> [Required work] Copy out the entries from the line containing "Task: Click 続行 button under URL field" down to the line containing "Focus the Server", swapping "field" for "box" and keeping everything else the same.

> [Records]
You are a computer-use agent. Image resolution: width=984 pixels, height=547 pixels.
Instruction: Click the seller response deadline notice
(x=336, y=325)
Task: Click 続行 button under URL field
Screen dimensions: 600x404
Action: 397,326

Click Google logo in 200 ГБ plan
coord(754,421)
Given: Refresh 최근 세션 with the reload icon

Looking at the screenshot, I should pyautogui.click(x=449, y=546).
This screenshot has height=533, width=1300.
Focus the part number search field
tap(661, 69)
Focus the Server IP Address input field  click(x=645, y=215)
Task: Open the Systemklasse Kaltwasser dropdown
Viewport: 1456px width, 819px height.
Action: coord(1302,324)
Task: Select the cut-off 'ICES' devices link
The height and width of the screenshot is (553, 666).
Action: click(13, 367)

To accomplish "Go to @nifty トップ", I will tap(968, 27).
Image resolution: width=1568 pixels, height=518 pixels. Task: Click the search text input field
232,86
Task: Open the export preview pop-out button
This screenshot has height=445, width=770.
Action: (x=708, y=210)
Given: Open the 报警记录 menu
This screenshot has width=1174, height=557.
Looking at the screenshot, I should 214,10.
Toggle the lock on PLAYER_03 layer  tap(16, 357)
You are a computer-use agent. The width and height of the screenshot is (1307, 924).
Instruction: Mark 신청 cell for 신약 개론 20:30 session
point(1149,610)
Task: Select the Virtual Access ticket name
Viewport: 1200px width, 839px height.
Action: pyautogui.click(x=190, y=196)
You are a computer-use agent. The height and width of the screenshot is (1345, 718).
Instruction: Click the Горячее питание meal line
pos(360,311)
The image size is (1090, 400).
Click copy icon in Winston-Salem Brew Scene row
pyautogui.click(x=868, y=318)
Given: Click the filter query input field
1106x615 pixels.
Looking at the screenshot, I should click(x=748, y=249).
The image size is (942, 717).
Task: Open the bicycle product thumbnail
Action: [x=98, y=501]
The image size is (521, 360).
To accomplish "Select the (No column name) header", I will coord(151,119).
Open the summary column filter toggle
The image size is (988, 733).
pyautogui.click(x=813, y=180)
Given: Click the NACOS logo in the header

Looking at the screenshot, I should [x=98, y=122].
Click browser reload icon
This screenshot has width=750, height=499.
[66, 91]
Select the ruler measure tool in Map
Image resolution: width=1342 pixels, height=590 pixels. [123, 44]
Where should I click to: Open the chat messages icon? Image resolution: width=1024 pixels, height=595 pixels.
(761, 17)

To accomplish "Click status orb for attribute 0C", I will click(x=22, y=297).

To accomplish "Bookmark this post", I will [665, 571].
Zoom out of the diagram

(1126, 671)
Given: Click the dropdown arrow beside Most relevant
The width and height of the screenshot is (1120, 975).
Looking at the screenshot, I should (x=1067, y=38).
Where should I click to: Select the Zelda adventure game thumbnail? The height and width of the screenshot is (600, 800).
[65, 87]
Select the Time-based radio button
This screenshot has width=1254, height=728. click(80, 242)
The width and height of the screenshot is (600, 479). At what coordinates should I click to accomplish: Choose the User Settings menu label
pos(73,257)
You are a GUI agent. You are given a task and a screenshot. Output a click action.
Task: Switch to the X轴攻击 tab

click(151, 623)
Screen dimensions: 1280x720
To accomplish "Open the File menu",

> [Answer for the task]
Task: Click 続行 button under URL box
Screen dimensions: 600x404
Action: 397,326

Click Google logo in 200 ГБ plan
coord(754,421)
Given: Refresh 최근 세션 with the reload icon

Looking at the screenshot, I should pyautogui.click(x=449, y=546).
This screenshot has height=533, width=1300.
Focus the part number search box
tap(661, 69)
Focus the Server IP Address input box  click(x=645, y=215)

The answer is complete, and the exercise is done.